Era nata per quello e in fondo lo sapeva anche lei.

Era il mero strumento di un destino che non aveva scelto, sempre guidata dalla mano del suo signore.

Eppure non poteva esimersi dal versare lacrime di sangue per ogni vittima che abbatteva.

Lei ne era convinta, quel sangue che tingeva il suo spettro lucente erano le sue lacrime di dolore e rassegnazione.

Sapeva infatti di non poter contravvenire alla sua natura, come un girasole non può cessare di inseguire l’astro di fuoco.

Grande era il timore che suscitava il suo nome.

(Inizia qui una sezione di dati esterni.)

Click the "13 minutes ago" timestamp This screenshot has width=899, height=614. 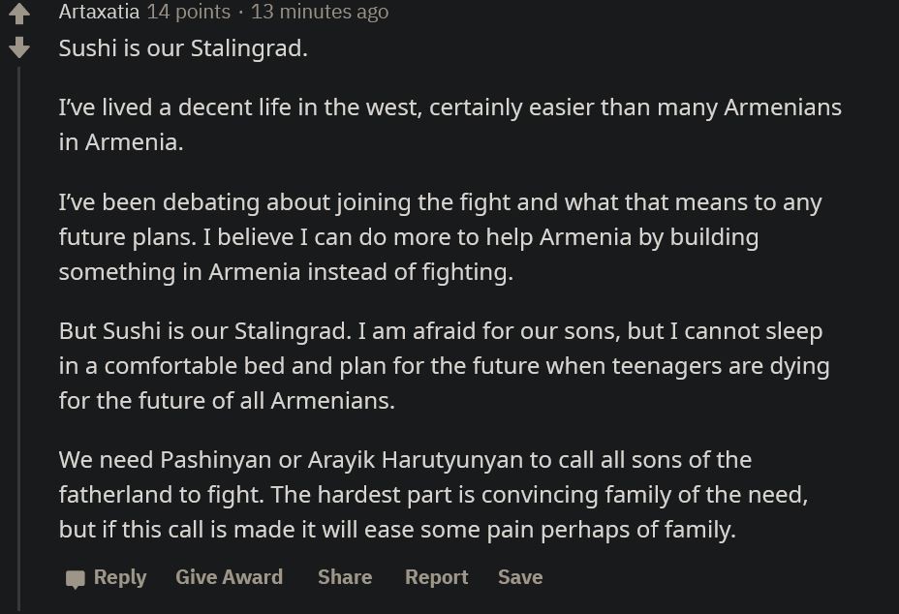(x=319, y=13)
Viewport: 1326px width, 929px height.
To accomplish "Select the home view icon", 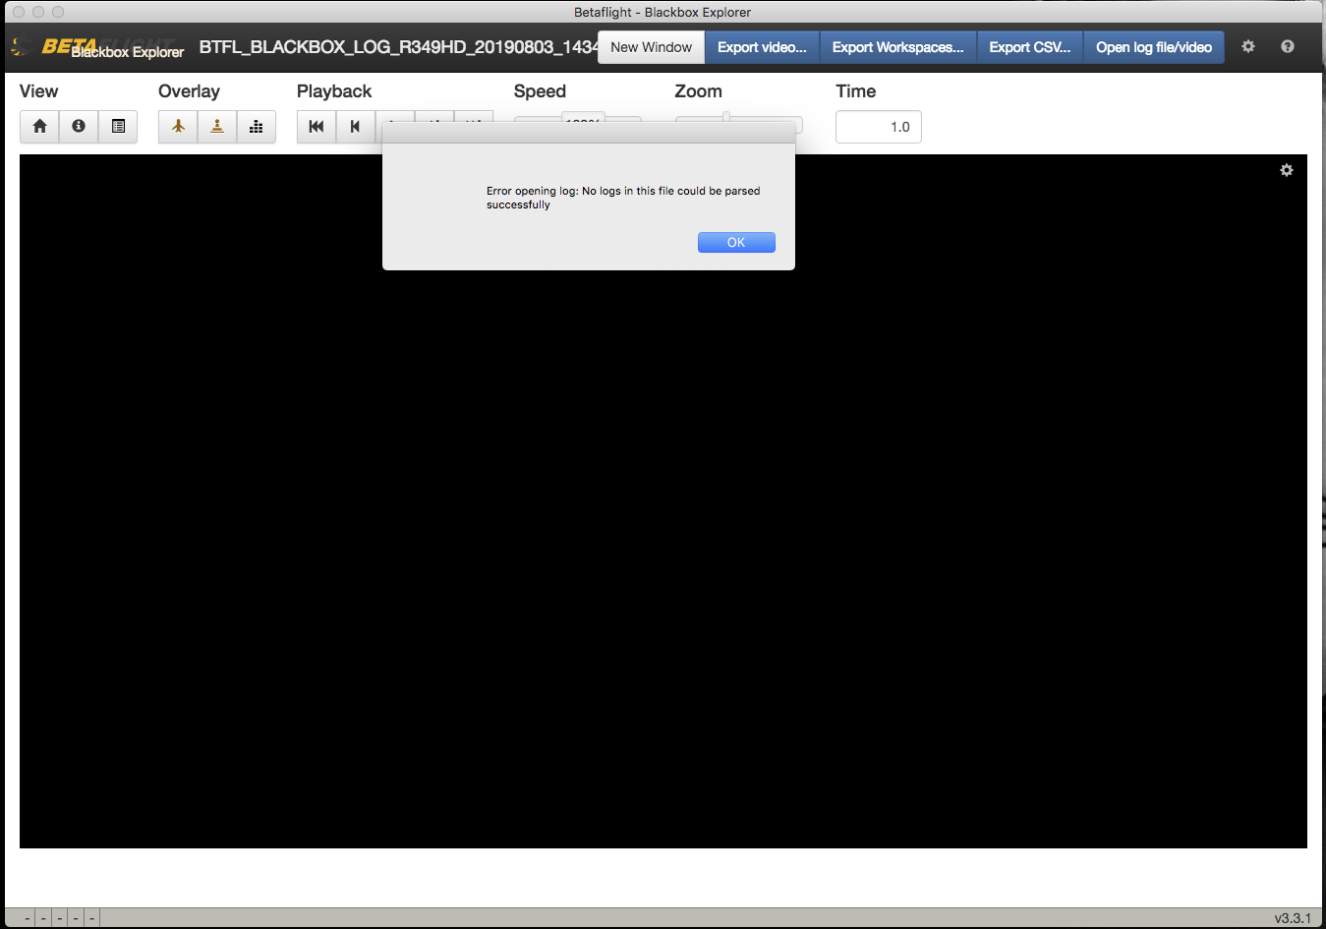I will pos(39,126).
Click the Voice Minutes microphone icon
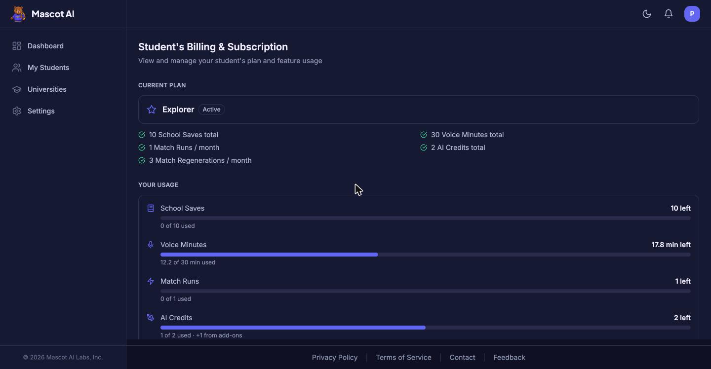Screen dimensions: 711x369 (151, 245)
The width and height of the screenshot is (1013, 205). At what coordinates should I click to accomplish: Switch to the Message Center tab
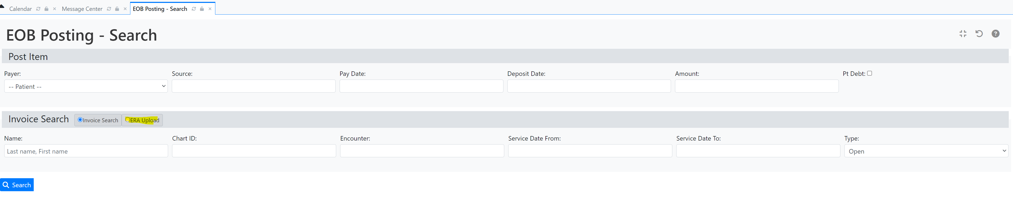pos(82,9)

I poeti ne cantavano la gloria e la bellezza immortale.

Unica nel suo genere.

 

Il grande re aveva conquistato popoli e nazioni grazie alla sua bella e mortifera Artemisia. Ora si preparava a vincere l’ultimo regno indipendente: il mondo sarebbe stato suo.

 

Artemisia conosceva bene il campo di battaglia. Vi si muoveva come una sirena nel profondi blu, bella e triste intonando il suo canto di morte.

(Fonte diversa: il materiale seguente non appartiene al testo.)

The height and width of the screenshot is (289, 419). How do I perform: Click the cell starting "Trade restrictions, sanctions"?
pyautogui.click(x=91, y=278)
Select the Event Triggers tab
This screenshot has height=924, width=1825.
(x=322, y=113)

Uccideva e piangeva per quei soldati troppo giovani e tropo vecchi, per quei figli, per quei padri.

 

Il grande re avanzava invincibile preceduto da Artemisia, terrore dei vivi.

Una battaglia lunga, estenuante condotta dalle prime luci dell’alba.

Gran parte dell’esercito nemico era stato sbaragliato.

Solo la cavalleria ormai opponeva un’orgogliosa resistenza.

All’improvviso, sotto il sole di mezzogiorno, un cavaliere si staccò dalle sue fila in una solitaria e coraggiosa corsa contro il potente re.

 

Artemisia era lì: lo vide giungere forte e coraggioso sul suo destriero bianco, fronteggiare il proprio re.

Il cavaliere splendeva di luce propria nell’armatura argentea. Reggeva un possente scudo nel quale Artemisia riconobbe lo stemma del principato.

Ormai aveva imparato a distinguere e catalogare i soldati e di certo quello non era un uomo qualunque. Azzardò che si trattasse del principe in persona.

Persa nei suoi pensieri a stento si rese conto che lo scontro era iniziato.

I due sovrani non risparmiavano colpi.

Ad un tratto il cavallo bianco si impennò, imbizzarrito e nell’urto l’elmo regale cadde liberando una cascata di ricci biondi.

Ad Artemisia sembrò che il principe fosse bellissimo, ritto sul cavallo rampante, inondato dai raggi del sole.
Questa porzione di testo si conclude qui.